The RBA estimates that half of all fixed-rate home loans will expire this year, worth an estimated $350 billion.
The problem could worsen if, as NAB and Westpac predict, the cash rate rises further in the future.
“Fixed-rate borrowers have not had the past year to acclimatise to higher interest rates. They have avoided the pain of adjusting their budget for higher loan repayments but will be on the receiving end of the Reserve Bank’s 12 cash increases over the past year all in one huge hit,” Canstar finance expert Steve Mickenbecker said.
“To help cope with the inevitable higher repayments, any borrower with a fixed period still to run should be making the necessary adjustments now and be putting themselves ahead with extra repayments.”
Mr Mickenbecker also advises borrowers to check with their lender to see what rate they can expect when their fixed term comes to an end, adding that “most will be suitably shocked”.

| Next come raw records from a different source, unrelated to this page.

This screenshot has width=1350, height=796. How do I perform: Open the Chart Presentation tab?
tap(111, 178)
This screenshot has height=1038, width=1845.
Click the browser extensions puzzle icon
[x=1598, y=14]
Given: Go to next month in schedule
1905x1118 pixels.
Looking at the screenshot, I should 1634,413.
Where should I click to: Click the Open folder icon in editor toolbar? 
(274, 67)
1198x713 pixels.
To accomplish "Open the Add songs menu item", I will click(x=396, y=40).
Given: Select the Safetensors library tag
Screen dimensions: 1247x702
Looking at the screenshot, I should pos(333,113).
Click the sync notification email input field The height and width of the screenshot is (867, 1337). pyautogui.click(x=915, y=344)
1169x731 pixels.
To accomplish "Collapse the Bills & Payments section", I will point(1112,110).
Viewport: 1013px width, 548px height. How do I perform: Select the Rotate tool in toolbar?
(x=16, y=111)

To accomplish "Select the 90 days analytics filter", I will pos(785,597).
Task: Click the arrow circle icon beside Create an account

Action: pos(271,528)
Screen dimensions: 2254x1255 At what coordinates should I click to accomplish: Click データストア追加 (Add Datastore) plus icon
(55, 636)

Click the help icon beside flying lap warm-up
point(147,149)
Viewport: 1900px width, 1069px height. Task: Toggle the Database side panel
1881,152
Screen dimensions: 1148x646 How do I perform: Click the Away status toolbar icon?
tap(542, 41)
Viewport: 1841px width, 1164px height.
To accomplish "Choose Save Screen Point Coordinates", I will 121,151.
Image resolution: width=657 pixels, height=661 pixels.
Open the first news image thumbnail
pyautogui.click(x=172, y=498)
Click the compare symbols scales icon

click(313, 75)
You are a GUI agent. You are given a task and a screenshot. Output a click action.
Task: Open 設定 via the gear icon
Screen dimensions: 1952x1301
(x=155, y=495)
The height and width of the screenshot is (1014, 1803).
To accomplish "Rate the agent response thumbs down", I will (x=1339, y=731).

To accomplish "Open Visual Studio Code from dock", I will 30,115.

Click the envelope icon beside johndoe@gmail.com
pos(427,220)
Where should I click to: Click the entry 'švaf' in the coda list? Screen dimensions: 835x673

“There will almost inevitably be better deals available with your current lender or a competitor. Now is the time to market yourself around,” he said.
“Refinancing into one of the lowest interest rate loans will ease the higher repayment burden and is a must for every borrower. It won’t save borrowers altogether from repayment pain, but it will provide hundreds of dollars that won’t have to be found elsewhere in the family budget.